带次模惩罚和随机需求的设施选址问题

Facility location problem with submodular penalties and stochastic demands

考虑带次模惩罚和随机需求的设施选址问题,目的是开设设施集合的一个子集,把客户连接到开设的设施上并对没有连接的客户进行惩罚,使得开设费用、连接费用、库存费用、管理费用和惩罚费用之和达到最小.根据该问题的特殊结构,给出原始对偶3-近似算法.在算法的第一步,构造了一组对偶可行解;在第二步中构造了对应的一组原始整数可行解,这组原始整数可行解给出了最后开设的设施集合和被惩罚的客户集合.最后,证明了算法在多项式时间内可以完成,并且算法所给的整数解不会超过最优解的3倍.

In this paper, we consider the facility location problem with submodular penalties and stochastic demands. The objective is to open a subset of facilities, to connect a subset of clients to open facilities, and to penalize the remaining clients such that the total cost of opening cost, connection cost, inventory cost, handling cost and penalty cost is minimized. Based on the special structure of the problem, we propose a primal-dual 3-approximation algorithm.
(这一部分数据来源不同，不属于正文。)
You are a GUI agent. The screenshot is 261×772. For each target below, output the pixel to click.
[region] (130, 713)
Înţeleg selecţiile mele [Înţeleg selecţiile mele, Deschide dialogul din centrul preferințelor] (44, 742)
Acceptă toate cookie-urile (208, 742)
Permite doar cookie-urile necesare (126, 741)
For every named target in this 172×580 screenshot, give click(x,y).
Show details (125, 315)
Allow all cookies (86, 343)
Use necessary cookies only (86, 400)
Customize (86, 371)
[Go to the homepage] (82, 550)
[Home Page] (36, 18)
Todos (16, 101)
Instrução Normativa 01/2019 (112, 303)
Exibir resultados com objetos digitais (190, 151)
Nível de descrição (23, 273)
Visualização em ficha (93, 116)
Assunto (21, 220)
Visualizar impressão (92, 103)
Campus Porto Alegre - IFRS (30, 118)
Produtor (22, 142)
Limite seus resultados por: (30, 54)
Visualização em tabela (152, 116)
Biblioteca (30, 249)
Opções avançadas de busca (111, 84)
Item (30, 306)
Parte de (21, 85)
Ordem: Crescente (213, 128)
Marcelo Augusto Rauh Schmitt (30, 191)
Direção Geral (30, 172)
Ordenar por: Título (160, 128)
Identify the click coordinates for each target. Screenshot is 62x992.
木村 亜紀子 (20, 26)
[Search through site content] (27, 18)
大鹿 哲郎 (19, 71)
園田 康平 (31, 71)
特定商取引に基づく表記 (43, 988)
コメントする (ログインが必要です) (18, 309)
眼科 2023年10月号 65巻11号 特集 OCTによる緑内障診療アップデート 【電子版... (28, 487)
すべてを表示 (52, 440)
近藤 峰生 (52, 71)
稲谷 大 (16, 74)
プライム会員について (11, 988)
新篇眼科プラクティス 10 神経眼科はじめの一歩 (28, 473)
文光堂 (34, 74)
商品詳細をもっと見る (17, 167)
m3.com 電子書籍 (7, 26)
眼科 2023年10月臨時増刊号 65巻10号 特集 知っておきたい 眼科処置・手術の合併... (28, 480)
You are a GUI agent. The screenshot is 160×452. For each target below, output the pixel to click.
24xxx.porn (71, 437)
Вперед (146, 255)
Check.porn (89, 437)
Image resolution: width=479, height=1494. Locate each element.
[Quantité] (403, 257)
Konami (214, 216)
In the algorithm, we construct a dual feasible solution in the first step followed by constructing the corresponding primal integer feasible solution in the second step. This primal integer feasible solution indicates the final opening facility set and penalty client set. We prove that the proposed algorithm can be implemented in polynomial time and the cost of the incurred primal integer feasible solution is no more than 3 times of the optimal value.